# Young Master Mason



## News Feeder (Jul 13, 2010)

This story starts a few years ago when a young man asked about becoming a mason. The minimum age had recently been lowered in Texas to 18 from 21, and it was communicated to him that he would have to wait another couple of years yet.





Well, on the day of his 18th birthday, Ronnie Smith, Jr. approached the brethren gathered at the lodge during a bean and cornbread fundraiser and got his petition. Many studious hours later and yet in a scant few months, Bro. Smith was raised a master mason on June 5 at 9am, and later in the evening, graduated with his senior high school classmates from Denison High School.



On June 25, our newly minted Brother was regularly installed as Marshal of Billie Mosse Lodge #1152 for the ensuing year. Bro. Smith&rsquo;s masonic year will be short lived, however, as he has been recently accepted by our United States Navy to serve aboard one of her carriers and will be shipping out to boot camp within the month.

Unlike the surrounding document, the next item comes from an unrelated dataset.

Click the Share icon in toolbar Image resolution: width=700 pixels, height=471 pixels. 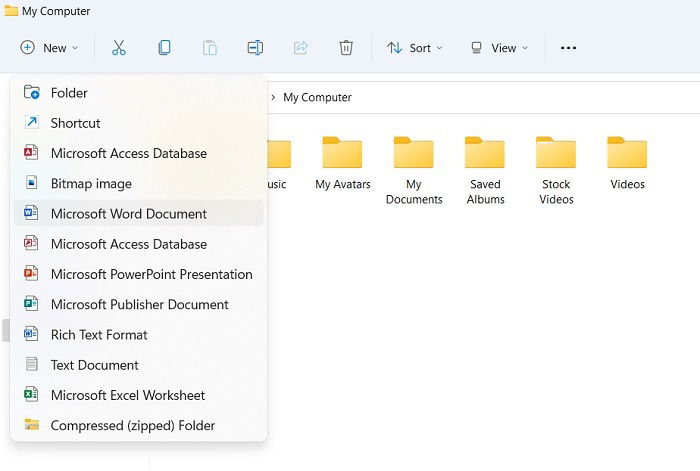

Our hats are off to our young brother, it was his diligence that brought him to the door, and his hard work and zeal for the craft has garnered his acceptance within, inspiring us all.



Our thoughts and prayers will be with our brother as he embarks on his military and Masonic careers.





--Bob Followell, J.W., Billie Mosse #1152 A.F.& A.M.



read more



More...


----------



## Brosid (Jul 13, 2010)

Wow !! God Bless that Brother in his travels..


----------



## Sidewinder (Jul 27, 2010)

We will be praying for you Brother Smith...God Speed...


----------